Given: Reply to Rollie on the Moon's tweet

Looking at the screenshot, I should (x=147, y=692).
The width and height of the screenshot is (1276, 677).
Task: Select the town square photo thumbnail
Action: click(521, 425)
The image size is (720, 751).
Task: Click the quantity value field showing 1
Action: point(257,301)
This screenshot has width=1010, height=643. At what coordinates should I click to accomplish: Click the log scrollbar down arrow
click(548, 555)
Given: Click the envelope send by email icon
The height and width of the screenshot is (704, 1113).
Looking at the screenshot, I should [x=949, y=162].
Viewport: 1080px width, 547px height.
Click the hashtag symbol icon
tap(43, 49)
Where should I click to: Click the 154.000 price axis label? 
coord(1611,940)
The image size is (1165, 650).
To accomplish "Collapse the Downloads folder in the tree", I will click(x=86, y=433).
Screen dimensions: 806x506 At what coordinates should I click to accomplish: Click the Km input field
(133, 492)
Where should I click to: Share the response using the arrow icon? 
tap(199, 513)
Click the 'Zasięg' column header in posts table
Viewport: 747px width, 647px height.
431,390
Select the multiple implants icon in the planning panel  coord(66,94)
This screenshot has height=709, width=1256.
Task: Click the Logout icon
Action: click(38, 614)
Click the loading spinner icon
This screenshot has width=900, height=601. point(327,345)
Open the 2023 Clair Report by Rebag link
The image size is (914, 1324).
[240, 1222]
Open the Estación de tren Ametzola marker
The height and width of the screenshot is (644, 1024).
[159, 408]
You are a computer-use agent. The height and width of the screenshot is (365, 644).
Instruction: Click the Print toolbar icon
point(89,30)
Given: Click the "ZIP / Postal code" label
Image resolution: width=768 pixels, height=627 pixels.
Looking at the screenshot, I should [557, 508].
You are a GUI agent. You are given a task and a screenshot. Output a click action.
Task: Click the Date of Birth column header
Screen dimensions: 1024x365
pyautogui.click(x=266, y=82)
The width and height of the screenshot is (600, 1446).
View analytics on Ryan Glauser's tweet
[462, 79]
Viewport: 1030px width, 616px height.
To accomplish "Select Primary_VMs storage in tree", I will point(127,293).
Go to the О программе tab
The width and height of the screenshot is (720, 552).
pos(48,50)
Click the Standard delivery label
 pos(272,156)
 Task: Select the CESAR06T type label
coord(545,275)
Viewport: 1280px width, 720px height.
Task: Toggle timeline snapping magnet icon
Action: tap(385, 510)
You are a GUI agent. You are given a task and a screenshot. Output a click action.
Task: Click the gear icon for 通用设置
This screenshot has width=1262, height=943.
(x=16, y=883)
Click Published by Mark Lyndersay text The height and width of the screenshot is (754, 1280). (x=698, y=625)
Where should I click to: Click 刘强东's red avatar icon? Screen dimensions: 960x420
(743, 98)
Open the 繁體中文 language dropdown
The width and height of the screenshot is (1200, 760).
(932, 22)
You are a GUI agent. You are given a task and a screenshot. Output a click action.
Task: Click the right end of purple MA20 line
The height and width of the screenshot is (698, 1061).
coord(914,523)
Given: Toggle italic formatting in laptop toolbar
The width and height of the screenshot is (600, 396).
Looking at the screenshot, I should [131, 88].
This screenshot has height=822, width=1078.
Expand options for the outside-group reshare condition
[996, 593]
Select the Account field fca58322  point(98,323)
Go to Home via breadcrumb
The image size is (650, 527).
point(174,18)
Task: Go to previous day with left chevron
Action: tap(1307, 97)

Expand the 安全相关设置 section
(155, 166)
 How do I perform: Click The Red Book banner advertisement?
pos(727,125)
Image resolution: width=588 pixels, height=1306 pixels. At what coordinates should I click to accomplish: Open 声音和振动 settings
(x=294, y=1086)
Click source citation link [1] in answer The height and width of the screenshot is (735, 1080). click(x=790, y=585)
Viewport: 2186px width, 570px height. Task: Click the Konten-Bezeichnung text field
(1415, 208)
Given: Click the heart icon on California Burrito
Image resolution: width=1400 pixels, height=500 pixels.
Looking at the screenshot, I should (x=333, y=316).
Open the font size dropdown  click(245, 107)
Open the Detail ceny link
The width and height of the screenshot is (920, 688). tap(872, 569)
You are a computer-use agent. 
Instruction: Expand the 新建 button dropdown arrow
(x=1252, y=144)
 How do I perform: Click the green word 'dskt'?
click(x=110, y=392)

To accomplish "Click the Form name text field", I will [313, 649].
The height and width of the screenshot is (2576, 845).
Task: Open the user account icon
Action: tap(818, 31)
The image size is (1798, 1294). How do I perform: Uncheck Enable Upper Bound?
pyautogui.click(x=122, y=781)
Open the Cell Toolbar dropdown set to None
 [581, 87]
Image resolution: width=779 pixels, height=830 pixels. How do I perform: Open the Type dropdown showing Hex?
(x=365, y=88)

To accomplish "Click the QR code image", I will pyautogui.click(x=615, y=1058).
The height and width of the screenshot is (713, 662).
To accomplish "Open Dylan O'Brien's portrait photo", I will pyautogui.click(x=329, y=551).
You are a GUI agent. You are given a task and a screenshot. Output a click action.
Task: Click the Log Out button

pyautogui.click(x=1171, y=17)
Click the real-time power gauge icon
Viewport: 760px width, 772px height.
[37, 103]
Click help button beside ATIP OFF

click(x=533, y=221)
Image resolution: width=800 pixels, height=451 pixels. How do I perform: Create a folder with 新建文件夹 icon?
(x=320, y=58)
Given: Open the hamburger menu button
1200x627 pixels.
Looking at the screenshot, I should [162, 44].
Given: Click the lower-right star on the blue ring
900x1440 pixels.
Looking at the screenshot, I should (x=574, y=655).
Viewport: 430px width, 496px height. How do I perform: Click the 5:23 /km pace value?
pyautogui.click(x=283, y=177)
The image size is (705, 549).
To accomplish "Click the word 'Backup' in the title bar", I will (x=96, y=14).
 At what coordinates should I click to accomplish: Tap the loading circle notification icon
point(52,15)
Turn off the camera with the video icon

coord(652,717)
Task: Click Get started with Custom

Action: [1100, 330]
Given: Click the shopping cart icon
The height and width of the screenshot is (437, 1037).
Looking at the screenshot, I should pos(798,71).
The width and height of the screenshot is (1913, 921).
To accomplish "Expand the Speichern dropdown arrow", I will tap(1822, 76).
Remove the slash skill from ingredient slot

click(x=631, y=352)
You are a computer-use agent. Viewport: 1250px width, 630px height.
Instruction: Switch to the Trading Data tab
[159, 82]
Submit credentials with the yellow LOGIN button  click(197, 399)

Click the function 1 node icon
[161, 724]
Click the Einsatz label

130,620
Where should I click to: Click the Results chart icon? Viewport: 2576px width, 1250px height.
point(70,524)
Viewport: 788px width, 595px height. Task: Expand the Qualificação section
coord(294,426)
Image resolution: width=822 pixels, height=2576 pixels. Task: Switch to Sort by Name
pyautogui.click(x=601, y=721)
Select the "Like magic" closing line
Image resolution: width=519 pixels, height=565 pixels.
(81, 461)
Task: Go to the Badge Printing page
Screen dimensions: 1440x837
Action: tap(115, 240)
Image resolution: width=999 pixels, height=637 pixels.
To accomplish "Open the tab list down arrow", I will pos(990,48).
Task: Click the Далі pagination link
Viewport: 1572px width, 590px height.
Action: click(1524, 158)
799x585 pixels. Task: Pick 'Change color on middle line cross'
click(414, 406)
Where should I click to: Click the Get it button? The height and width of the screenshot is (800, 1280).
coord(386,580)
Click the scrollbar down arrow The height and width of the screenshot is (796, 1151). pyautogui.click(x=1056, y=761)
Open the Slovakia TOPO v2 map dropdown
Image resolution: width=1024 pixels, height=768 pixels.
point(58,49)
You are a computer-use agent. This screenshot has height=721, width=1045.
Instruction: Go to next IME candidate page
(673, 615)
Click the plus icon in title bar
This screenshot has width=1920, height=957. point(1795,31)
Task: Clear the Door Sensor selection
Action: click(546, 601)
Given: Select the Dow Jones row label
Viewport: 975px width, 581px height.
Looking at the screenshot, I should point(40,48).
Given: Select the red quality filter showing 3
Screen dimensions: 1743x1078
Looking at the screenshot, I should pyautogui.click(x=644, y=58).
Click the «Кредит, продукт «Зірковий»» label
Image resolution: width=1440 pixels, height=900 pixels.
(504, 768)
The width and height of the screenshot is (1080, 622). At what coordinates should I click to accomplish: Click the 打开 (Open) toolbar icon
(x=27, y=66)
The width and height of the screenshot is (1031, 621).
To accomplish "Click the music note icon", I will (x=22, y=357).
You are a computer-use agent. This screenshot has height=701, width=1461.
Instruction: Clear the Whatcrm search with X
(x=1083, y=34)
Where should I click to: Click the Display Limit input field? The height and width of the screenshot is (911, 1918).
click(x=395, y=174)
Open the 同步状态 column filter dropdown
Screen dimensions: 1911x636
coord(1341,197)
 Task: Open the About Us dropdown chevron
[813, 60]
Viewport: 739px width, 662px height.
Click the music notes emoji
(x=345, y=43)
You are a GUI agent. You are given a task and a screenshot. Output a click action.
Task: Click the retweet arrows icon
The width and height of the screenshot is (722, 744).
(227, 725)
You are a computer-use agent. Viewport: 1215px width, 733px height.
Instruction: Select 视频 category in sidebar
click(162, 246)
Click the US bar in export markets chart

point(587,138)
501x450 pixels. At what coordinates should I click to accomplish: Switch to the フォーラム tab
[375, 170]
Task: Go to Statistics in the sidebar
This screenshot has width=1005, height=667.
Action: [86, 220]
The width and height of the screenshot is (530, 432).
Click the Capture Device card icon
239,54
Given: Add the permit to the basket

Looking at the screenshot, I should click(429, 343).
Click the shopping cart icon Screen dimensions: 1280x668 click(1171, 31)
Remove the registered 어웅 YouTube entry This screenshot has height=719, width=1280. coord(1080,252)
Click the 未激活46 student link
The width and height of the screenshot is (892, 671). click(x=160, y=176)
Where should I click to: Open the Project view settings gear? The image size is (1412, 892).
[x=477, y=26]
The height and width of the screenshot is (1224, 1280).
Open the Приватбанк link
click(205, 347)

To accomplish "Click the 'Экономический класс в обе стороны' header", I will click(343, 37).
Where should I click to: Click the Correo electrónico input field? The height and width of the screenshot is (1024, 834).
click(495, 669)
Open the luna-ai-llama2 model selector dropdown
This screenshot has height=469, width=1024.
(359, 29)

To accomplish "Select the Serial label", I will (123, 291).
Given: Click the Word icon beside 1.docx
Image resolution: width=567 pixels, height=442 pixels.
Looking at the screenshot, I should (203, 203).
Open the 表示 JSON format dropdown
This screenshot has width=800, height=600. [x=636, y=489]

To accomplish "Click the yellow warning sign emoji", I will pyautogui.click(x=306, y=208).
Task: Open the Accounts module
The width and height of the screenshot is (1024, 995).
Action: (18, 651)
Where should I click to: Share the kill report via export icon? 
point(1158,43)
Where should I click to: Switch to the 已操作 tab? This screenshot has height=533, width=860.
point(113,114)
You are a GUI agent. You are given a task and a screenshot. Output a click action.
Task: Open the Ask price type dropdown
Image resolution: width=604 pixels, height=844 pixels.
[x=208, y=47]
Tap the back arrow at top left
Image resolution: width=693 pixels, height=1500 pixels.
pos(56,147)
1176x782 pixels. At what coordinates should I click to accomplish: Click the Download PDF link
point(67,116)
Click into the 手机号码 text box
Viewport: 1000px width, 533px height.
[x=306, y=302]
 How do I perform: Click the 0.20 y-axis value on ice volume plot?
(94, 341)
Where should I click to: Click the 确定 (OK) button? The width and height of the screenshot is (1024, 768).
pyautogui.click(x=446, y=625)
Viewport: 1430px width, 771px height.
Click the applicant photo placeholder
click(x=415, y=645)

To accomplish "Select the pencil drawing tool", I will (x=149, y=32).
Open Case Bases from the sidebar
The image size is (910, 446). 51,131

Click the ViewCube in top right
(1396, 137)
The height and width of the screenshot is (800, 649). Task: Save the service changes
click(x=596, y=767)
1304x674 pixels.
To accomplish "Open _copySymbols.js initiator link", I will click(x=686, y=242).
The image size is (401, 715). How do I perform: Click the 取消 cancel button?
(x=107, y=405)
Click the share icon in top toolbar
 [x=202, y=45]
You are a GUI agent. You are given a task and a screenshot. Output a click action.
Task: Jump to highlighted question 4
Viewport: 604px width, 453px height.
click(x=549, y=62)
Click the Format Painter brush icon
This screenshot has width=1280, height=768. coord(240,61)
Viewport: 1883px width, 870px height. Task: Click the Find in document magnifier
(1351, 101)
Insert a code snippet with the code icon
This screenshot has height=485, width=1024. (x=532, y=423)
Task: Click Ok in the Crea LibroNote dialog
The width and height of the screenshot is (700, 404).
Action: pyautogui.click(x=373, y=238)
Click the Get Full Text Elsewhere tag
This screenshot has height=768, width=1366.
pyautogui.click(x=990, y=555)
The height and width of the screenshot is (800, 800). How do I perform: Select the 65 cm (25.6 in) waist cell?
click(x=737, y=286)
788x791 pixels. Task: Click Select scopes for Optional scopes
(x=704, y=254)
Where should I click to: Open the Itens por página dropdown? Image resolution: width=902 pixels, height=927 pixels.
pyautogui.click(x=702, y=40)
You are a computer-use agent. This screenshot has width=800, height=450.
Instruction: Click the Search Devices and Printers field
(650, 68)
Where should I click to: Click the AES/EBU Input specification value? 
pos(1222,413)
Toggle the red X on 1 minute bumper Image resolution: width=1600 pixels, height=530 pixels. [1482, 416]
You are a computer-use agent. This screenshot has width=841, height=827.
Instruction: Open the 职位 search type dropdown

- **Work to be completed**:
Look through the records and copy every line that has the word "cart".

- **Solution for this problem**:
Given: Click the shopping cart icon
Click the shopping cart icon Screen dimensions: 1280x668 click(1171, 31)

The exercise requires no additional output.